══ Input material ══

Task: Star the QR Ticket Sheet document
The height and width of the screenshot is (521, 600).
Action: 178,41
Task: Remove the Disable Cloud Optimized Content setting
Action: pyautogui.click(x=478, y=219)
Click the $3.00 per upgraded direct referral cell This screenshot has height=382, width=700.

═══

**Task requirements**
Please copy out every line of the rows above word for word, with nothing changed.

**Result of this task**
Task: Star the QR Ticket Sheet document
The height and width of the screenshot is (521, 600).
Action: 178,41
Task: Remove the Disable Cloud Optimized Content setting
Action: pyautogui.click(x=478, y=219)
Click the $3.00 per upgraded direct referral cell This screenshot has height=382, width=700.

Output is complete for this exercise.